• [Суть задания]
Замените в отрывке о домоводстве «ковёр» на «гобелен» и приведите получившийся фрагмент: начните со слов «Дома я вовсю», остановитесь после слов «звуков, издаваемых аккордеоном.».

• [Отрывок для чтения]
>>
Дома я вовсю училась у Жени Волковой науке домоводства. Женя была старше меня на семь лет. Пока её муж Юра учился в академии, Женя жила с ним в Москве на квартире у пресловутой Марьи Давыдовны, очень светской дамы, и многое переняла у неё по части обстановки, сервировки, кулинарии, умения одеваться. А может быть, у Жени, в прошлом простой девчонки из рабочего посёлка в Твери, был врождённый вкус и талант в этих делах, очень может быть. У них с Юрой на стене висел красивый большой ковёр, каких я и не видывала раньше, в серванте «Хельга» было много изящного хрусталя и сервизов (Юра успел до академии послужить в Германии), в футляре стоял красивый перламутровый аккордеон со странным названием «Scandalli». Время от времени Юра мучил аккордеон, потом к нему подступил Вова, вспоминая музыкальную науку, полученную в детстве. Я таяла от нежных звуков, издаваемых аккордеоном.
<<
• [Исходные данные]
>>
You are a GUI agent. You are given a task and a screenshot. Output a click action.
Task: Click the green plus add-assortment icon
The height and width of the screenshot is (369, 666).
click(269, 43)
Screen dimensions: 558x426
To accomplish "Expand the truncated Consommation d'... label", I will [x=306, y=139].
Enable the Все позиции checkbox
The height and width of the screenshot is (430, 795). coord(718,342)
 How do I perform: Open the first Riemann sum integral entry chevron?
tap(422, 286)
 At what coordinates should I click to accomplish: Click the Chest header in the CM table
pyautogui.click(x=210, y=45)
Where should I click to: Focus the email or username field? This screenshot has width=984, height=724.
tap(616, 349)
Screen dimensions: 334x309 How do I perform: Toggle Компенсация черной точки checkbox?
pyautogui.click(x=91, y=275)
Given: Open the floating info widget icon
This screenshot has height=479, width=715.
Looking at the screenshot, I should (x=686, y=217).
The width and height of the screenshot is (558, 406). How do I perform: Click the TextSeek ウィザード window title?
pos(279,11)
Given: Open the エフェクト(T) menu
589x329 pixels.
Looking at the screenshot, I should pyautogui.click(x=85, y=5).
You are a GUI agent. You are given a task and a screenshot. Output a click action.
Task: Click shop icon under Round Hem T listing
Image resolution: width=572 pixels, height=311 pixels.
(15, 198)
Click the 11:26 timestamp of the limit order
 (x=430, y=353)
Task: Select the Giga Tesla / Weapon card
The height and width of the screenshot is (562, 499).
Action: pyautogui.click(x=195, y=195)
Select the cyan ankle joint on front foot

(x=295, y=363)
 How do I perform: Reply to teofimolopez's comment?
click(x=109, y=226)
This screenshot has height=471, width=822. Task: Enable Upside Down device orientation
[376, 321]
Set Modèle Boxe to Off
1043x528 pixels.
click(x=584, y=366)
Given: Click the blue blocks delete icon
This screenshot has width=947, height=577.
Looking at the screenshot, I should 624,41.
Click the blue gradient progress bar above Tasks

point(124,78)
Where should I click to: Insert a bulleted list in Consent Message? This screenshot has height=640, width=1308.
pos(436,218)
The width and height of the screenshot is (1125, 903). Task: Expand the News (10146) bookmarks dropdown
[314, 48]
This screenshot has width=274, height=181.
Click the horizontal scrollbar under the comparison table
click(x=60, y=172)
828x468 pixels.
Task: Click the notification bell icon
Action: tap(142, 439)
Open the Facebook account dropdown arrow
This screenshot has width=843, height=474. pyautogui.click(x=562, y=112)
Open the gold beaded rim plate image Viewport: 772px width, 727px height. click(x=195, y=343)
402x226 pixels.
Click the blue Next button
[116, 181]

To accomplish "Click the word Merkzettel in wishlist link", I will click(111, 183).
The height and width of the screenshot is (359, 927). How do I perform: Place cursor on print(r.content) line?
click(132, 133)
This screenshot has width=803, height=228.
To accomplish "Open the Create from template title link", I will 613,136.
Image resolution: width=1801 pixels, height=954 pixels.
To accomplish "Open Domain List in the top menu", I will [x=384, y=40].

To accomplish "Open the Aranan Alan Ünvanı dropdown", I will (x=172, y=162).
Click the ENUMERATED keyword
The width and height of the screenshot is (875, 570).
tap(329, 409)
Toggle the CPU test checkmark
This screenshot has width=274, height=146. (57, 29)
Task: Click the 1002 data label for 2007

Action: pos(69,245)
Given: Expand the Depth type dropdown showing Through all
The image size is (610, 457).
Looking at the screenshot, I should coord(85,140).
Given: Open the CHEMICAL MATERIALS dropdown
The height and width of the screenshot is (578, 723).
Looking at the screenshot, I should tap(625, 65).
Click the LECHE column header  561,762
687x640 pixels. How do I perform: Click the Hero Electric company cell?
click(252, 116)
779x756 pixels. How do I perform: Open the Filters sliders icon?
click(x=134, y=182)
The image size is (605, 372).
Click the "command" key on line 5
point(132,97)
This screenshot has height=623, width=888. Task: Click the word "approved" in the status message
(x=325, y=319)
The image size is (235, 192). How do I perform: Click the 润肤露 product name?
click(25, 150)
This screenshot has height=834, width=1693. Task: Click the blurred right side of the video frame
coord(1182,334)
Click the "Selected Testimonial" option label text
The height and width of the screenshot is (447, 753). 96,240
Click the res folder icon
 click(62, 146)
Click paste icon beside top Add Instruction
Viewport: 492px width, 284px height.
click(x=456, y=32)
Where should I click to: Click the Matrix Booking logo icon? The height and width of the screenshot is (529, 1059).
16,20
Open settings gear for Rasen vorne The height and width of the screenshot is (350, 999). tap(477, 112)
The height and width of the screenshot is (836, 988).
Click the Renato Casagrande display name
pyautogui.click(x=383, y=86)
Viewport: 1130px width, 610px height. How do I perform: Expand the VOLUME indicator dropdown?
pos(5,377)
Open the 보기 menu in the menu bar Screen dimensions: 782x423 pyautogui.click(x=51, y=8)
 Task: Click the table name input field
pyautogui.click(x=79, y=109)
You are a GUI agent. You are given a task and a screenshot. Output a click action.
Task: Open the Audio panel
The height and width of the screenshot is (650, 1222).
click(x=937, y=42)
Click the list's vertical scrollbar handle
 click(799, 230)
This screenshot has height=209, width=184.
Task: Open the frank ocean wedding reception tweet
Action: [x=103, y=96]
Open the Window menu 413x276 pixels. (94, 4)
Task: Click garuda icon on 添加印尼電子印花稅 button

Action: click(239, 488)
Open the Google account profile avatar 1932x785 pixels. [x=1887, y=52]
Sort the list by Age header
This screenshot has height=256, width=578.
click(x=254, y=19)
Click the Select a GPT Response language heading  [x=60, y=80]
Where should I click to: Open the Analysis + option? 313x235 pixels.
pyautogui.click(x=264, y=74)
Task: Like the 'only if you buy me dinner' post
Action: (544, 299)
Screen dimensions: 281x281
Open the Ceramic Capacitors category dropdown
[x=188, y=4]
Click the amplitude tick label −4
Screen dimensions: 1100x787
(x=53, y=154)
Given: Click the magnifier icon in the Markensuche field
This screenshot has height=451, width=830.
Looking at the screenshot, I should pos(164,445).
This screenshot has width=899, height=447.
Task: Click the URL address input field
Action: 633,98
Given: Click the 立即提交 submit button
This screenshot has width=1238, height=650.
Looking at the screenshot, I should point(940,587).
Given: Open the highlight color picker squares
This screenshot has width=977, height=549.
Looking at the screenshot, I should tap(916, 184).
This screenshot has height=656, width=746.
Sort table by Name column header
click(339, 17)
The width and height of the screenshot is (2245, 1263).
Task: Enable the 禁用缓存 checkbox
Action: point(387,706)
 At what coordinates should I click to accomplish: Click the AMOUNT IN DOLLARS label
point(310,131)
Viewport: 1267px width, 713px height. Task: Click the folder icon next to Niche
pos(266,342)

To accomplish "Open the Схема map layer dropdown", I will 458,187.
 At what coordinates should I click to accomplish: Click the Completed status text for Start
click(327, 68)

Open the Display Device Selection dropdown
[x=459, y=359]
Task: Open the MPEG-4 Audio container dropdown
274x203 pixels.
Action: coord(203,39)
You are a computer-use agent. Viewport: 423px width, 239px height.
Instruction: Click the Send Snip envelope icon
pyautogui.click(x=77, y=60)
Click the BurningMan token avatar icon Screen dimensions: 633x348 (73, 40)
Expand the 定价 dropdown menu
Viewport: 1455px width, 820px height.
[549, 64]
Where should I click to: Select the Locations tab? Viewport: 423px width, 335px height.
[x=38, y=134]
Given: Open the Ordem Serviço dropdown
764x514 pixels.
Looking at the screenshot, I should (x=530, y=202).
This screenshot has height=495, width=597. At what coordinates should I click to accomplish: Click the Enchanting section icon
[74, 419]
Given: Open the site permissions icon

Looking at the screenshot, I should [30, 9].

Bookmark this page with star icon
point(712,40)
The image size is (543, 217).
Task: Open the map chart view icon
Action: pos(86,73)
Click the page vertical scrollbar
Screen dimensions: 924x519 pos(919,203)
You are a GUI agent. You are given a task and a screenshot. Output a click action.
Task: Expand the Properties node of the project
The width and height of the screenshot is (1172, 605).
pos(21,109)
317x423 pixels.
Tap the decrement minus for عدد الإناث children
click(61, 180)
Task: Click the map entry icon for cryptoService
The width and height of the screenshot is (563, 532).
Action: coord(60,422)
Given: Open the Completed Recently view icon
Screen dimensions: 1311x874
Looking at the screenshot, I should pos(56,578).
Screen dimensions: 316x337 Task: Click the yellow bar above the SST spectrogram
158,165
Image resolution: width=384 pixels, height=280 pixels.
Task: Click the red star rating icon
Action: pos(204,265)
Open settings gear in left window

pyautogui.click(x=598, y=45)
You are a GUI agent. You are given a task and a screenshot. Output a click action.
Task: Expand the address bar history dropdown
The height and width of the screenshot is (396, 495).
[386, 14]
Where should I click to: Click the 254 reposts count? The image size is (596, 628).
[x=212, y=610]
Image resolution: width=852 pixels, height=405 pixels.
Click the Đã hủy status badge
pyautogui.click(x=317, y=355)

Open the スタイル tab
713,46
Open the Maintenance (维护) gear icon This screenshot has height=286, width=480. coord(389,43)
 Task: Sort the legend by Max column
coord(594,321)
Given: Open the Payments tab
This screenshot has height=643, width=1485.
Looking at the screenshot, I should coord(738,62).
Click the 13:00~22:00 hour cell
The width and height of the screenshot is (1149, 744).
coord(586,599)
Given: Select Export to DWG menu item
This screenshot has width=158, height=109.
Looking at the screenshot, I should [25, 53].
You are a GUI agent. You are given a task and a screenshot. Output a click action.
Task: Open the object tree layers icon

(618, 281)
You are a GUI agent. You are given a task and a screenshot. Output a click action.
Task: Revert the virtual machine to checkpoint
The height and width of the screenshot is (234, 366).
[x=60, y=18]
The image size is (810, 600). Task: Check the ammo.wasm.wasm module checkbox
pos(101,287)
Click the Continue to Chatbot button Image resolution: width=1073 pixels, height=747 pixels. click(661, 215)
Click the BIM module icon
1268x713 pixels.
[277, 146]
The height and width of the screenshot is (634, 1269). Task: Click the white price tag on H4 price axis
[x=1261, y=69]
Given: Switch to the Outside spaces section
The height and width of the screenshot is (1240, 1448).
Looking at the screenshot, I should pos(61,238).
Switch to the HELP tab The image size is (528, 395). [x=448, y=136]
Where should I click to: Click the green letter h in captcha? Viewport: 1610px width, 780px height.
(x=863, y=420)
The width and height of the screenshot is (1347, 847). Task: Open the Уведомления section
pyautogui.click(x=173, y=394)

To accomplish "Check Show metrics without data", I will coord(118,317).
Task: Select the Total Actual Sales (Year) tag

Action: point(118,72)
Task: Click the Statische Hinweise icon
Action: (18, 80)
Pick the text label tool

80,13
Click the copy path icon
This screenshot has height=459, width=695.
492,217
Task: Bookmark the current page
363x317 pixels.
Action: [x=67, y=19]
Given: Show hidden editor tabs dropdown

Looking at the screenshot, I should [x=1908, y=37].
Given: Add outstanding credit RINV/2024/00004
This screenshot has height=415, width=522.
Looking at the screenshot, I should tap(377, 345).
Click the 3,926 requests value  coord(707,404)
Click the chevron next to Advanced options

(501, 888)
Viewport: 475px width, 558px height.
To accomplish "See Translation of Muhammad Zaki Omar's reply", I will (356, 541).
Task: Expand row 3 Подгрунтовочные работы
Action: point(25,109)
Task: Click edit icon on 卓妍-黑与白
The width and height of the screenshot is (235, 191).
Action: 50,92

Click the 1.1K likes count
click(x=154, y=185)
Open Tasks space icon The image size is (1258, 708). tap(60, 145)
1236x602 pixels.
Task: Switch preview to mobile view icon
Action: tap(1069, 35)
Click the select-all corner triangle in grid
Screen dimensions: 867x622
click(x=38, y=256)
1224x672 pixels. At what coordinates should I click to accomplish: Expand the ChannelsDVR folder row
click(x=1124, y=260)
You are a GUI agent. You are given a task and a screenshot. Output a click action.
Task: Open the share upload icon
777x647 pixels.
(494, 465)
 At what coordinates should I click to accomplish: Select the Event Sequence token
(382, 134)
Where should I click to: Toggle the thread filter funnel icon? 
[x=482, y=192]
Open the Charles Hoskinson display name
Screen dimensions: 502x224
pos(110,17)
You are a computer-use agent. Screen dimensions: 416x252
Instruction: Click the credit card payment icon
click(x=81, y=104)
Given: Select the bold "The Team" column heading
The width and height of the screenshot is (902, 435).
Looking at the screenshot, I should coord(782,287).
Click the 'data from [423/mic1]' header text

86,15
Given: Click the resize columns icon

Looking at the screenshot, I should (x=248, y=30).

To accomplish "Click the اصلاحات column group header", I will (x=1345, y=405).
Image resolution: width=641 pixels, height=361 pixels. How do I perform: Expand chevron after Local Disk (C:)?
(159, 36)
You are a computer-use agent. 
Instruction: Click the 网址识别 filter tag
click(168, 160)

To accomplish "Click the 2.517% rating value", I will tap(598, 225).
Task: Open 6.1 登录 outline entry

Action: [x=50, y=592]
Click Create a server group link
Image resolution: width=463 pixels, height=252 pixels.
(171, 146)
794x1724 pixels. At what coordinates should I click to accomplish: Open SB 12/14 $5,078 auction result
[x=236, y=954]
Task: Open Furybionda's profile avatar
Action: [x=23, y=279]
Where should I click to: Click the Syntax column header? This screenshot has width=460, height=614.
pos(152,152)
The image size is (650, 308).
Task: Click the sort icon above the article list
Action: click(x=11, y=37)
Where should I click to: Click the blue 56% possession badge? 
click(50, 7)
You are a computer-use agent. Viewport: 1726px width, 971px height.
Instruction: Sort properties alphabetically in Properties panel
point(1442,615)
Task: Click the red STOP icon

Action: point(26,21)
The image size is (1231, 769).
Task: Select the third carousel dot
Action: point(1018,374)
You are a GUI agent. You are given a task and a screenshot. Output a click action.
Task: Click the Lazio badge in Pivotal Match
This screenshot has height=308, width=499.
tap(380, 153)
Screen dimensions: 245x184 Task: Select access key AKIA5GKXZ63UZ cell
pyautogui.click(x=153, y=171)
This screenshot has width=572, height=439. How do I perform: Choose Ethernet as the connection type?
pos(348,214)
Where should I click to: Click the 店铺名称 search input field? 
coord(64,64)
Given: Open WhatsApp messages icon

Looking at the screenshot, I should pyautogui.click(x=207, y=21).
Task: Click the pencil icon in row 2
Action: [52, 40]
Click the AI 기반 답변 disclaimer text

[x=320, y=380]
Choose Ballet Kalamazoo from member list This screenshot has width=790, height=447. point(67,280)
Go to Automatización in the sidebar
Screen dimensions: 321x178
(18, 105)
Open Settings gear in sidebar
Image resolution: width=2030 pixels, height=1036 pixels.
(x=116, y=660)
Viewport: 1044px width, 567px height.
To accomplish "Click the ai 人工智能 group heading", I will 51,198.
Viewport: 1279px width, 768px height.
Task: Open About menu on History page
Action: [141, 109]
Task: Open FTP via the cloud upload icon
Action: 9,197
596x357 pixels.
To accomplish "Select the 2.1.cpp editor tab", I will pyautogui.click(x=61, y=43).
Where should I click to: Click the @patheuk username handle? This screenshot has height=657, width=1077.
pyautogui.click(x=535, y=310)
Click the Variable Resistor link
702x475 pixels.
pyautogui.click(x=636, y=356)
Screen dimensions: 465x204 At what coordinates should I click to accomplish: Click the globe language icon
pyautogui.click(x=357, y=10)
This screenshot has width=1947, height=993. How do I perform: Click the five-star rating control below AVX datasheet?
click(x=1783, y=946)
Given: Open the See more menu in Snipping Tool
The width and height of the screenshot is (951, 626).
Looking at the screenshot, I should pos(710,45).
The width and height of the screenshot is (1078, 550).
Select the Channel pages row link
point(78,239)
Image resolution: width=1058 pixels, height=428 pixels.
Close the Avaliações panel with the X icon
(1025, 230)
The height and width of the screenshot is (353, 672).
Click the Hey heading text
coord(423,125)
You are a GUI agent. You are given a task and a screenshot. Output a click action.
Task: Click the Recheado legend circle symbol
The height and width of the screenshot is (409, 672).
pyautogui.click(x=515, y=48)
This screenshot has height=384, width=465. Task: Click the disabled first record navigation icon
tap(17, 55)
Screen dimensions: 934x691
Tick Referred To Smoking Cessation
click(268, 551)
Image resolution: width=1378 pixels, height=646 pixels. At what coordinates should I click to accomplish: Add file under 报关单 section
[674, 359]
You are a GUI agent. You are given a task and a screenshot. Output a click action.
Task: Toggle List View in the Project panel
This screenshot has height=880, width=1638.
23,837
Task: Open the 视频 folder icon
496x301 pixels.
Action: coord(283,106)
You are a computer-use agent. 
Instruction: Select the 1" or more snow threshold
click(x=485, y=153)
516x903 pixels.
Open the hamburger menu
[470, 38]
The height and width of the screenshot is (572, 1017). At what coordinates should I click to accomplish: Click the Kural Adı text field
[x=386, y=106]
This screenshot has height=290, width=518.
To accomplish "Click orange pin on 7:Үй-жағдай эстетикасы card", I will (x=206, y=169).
<<
• [Ответ к заданию]
Дома я вовсю училась у Жени Волковой науке домоводства. Женя была старше меня на семь лет. Пока её муж Юра учился в академии, Женя жила с ним в Москве на квартире у пресловутой Марьи Давыдовны, очень светской дамы, и многое переняла у неё по части обстановки, сервировки, кулинарии, умения одеваться. А может быть, у Жени, в прошлом простой девчонки из рабочего посёлка в Твери, был врождённый вкус и талант в этих делах, очень может быть. У них с Юрой на стене висел красивый большой гобелен, каких я и не видывала раньше, в серванте «Хельга» было много изящного хрусталя и сервизов (Юра успел до академии послужить в Германии), в футляре стоял красивый перламутровый аккордеон со странным названием «Scandalli». Время от времени Юра мучил аккордеон, потом к нему подступил Вова, вспоминая музыкальную науку, полученную в детстве. Я таяла от нежных звуков, издаваемых аккордеоном.